Suan déglutit. Elle n’avait guère tort. Ces graines mettraient du temps à pousser et alors est-ce que l’herbe lui suffirait ?
— Si tu les accompagnes, toi qui sais manier une arme comme un guerrier, je te donnerai cette fiole. Une goutte sur un aliment et il sera mangeable bien des mois après sa récolte.
— C’est tentant… Je ne sais pas comment vous savez tout ce que vous savez. Mais je ne suis pas idiot. Si un homme les accompagne, elles auront plus de chance de se faire passer pour mes frères et d’aller là où nulle femme ne peut aller. Ne vous trompez pas sur moi. J’ai oublié d’être bête. Je réfléchie vite. Dite-les choses.
— Bien, alors sache que si tu les rejoins, tu sauveras plus d’une âme en redescendant.
— Qu’êtes-vous ? Une sorcière ?
— Peut-être si j’étais née en-bas. Ici, je ne suis qu’une clairvoyante. Je vois des choses que le vent me porte. Jamais que des bribes, pas toujours figées. Je sais par exemple que ta Grenouille ne craint rien. Alors cesse de lui courir après. Un jour il faudra la laisser vaquer ailleurs qu’entre tes pieds.
La dame se pencha sur un petit coffre et en sortie une minuscule harpe faite dans la Jade la plus pure.

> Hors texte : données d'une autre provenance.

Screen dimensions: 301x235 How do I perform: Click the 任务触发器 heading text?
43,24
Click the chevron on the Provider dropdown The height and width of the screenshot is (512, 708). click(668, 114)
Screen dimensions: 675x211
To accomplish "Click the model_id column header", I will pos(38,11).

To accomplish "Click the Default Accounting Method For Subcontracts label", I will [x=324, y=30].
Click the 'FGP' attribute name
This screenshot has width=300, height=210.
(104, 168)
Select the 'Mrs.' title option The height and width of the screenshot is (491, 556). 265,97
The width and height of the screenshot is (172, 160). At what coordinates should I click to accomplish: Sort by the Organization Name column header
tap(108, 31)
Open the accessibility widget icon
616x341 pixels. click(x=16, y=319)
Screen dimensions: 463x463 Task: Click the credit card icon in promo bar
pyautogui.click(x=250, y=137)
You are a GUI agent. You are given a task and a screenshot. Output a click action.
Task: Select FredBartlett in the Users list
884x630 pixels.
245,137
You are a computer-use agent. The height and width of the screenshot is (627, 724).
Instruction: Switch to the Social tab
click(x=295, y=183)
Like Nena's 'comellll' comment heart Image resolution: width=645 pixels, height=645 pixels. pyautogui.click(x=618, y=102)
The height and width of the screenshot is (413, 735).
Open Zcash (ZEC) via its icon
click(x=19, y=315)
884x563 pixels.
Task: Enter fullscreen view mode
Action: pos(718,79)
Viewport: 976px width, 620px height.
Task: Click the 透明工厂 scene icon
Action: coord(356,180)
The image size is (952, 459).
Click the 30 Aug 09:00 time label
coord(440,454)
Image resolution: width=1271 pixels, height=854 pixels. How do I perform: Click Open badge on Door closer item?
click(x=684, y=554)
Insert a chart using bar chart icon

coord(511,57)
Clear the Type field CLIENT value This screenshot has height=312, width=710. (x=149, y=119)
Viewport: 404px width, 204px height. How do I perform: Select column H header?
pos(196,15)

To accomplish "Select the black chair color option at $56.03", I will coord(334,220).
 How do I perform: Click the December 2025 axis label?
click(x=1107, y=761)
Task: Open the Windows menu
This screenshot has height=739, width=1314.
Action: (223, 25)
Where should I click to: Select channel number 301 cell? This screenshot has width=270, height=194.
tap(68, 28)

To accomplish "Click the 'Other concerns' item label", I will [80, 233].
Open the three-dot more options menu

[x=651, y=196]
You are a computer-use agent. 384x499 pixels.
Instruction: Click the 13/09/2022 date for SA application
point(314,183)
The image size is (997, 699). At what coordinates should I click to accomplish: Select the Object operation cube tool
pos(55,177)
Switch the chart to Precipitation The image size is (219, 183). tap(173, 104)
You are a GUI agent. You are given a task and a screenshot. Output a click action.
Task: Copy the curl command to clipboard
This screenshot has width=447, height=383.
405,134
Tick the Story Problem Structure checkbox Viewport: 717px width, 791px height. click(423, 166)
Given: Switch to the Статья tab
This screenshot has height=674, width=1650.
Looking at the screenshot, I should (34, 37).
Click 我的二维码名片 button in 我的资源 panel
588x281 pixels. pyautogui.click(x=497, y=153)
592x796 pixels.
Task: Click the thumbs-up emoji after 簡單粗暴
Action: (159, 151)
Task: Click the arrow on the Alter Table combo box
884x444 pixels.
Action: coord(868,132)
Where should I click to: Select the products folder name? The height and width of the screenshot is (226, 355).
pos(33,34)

Elle la posa sur la table et déposa une deuxième assiette avant de débuter son repas.
Suan resta interdit, tandis que Grenouille se plaça au côté de la femme aussi belle qu’une fleur sous cloche.
La fiole lui faisait de l’œil, mais à la vérité, il n’avait aucune envie de s’occuper du malheur des autres. Il en avait suffisamment à lui seul pour en porter davantage.
— Ça ne m’intéresse pas, ma dame.
Il attrapa Grenouille, qui voulut s’extirper de ses bras, mais il dépassa déjà le rideau pour sortir. Dehors, il observa une ruelle triste où la brume reprenait ses droits.
— Bien joué, Grenouille ! Nous voilà bien pour retrouver le potager.
Il secoua la tête et marcha le long du village sans une once de remord.